The Chechen rebels, meanwhile, continued to attack Chechens cooperating with the federal forces. On April 12, Adam Deniev, a deputy head of the Chechen administration and its special representative to the Middle East and Africa, was killed in his native village of Avtura, on the outskirts of Djohar [Grozny], when a bomb went off in a local television studio, where he was reading from the Koran on a live broadcast. Deniev died on the way to the hospital, while the cameraman was injured. Federal Security Service (FSB) spokesman Aleksandr Zdanovich said that Deniev was murdered on the direct orders of Chechen President Aslan Maskhadov, who, he said, gave the order under “pressure” from rebel field commander Khattab. Akhmad Kadyrov, the head of Chechnya’s administration also accused Maskhadov of ordering the murder, and vowed that the rebel leader would “answer for the blood of Deniev” to the victim’s relatives “and the entire Chechen people” (Radio Liberty, April 14; see also the Monitor, April 12).

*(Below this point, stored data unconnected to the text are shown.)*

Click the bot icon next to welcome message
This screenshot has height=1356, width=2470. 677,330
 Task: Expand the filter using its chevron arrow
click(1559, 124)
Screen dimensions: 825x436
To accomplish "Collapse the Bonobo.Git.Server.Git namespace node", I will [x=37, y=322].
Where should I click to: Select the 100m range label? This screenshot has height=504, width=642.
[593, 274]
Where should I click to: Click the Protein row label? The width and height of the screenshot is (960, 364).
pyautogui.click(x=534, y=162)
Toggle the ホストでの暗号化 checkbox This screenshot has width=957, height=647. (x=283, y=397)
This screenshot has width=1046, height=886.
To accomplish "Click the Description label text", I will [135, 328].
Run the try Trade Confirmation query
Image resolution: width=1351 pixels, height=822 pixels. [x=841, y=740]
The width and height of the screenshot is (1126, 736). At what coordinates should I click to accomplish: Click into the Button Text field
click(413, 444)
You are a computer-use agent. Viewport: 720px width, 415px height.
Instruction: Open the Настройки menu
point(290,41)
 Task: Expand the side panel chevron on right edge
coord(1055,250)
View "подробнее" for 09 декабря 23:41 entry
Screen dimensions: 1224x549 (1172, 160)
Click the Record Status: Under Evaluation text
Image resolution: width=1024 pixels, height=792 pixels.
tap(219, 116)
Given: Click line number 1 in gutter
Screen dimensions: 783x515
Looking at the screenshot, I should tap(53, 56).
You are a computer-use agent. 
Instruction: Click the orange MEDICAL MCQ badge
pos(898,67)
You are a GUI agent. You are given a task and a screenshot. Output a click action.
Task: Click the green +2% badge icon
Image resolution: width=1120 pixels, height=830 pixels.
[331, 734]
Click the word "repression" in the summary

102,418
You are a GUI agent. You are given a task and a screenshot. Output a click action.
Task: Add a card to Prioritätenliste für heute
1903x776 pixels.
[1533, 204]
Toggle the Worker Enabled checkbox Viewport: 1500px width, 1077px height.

Adam Deniev was a rather significant figure in contemporary Chechen history and one of the most influential Chechens to cooperate with the federal authorities. Deniev, whose real first name was Shamaluv, was the leader of the Adamalla movement, which in Chechen means “humanity.” At the beginning of the 1990s, Deniev supported Djohar Dudaev. After studying at the Islamic Institute in Baghdad, Iraq, Deniev returned to his village of Avtura and founded Adamalla, whose practices differ from the traditional Islamic ones followed by most of Chechnya’s inhabitants. In 1993 Deniev and his followers set up their operations in the village of Avtura, at the same rest facilities which Khattab would later use to set up his “Kavkaz” guerrilla-terrorist training camp. That same year, an armed confrontation took place in Avtura between Deniev’s bodyguards and local villagers. People were killed on both sides and Deniev, fearing a vendetta, left Chechnya for Moscow. In the Russian capital, he began putting out his own newspaper and propagandizing his views. In Chechnya, the Maskhadov government’s special services seized his newspapers and tapes of his speeches, which were highly critical of the Chechen authorities. Maskhadov and his law-enforcement agencies accused Deniev of running a criminal group involved in kidnapping and other serious crimes, including the murder of six Red Cross doctors in the village of Novye Atagi in the fall of 1996. The Chechen authorities viewed Deniev as an agent of the Russian special services–a charge not disputed by Deniev himself, who claimed he was an FSB colonel. Last summer, Deniev ran in the State Duma elections for a seat representing Chechnya and came in second place, behind Interior Minister General Alsanbek Aslakhanov (Many observers, it should be noted, raised questions about the fairness of the vote in Chechnya.) During that period, Deniev strongly criticized Akhmad Kadyrov, but later changed his tone and joined Kadyrov’s administration (Radio Liberty, April 13).